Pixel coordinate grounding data
+-------+

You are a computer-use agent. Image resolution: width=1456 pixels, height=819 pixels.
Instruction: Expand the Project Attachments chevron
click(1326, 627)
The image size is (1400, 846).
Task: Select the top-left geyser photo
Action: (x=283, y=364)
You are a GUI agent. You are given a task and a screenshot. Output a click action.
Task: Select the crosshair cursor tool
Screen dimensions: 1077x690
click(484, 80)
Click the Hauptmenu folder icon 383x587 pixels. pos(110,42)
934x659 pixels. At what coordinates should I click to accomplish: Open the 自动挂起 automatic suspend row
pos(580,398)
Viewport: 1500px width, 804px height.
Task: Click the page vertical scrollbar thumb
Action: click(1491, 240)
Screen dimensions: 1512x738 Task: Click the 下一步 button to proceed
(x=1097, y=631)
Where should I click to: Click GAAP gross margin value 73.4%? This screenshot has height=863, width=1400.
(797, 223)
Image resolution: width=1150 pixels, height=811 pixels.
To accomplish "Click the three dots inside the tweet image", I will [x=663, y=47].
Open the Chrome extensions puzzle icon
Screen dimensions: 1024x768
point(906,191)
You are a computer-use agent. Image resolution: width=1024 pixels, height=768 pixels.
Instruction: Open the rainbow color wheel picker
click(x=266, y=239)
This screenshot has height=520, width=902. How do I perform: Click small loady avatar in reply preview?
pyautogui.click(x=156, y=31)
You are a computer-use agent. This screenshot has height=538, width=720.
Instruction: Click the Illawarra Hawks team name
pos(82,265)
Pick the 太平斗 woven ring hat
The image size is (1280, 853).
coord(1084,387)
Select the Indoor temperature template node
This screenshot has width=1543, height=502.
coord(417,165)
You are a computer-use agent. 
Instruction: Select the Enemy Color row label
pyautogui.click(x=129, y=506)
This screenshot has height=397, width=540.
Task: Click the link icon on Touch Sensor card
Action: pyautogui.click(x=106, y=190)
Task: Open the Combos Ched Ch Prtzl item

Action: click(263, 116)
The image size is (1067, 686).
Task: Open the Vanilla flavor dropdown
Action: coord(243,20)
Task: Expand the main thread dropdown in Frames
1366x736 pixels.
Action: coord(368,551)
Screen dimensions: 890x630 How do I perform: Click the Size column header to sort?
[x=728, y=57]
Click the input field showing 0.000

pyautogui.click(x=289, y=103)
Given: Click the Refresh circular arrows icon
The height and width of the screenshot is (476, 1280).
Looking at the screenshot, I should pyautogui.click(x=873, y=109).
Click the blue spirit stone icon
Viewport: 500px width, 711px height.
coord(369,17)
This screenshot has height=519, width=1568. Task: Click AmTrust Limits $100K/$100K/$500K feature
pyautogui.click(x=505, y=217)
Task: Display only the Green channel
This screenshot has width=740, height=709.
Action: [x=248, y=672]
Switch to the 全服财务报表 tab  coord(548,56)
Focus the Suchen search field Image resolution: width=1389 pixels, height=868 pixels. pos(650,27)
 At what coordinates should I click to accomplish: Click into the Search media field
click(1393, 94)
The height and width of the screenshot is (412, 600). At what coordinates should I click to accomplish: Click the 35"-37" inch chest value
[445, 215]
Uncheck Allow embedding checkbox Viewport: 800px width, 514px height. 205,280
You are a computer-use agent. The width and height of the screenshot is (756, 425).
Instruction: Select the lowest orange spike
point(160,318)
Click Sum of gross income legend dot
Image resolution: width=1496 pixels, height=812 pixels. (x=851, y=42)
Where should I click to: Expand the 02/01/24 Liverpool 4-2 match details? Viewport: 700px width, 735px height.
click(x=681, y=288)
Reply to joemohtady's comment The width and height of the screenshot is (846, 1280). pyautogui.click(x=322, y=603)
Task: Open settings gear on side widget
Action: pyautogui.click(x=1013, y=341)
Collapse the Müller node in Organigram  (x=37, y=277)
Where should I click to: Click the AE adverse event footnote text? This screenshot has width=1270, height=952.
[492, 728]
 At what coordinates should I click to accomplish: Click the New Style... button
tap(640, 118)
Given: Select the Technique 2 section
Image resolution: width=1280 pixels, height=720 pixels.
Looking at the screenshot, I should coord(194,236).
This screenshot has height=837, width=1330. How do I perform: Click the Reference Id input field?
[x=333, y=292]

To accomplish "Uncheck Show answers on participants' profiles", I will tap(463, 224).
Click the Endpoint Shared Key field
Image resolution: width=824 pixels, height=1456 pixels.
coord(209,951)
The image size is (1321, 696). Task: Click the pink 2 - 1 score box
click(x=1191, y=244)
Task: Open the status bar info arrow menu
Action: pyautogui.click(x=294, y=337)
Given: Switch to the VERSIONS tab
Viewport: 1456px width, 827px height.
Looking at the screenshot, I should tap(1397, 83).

+-------+

WORK REQUIRED —
Copy every line of the data above in which the string "node" appears.

ANSWER TO THIS TASK —
Select the Indoor temperature template node
Collapse the Müller node in Organigram  (x=37, y=277)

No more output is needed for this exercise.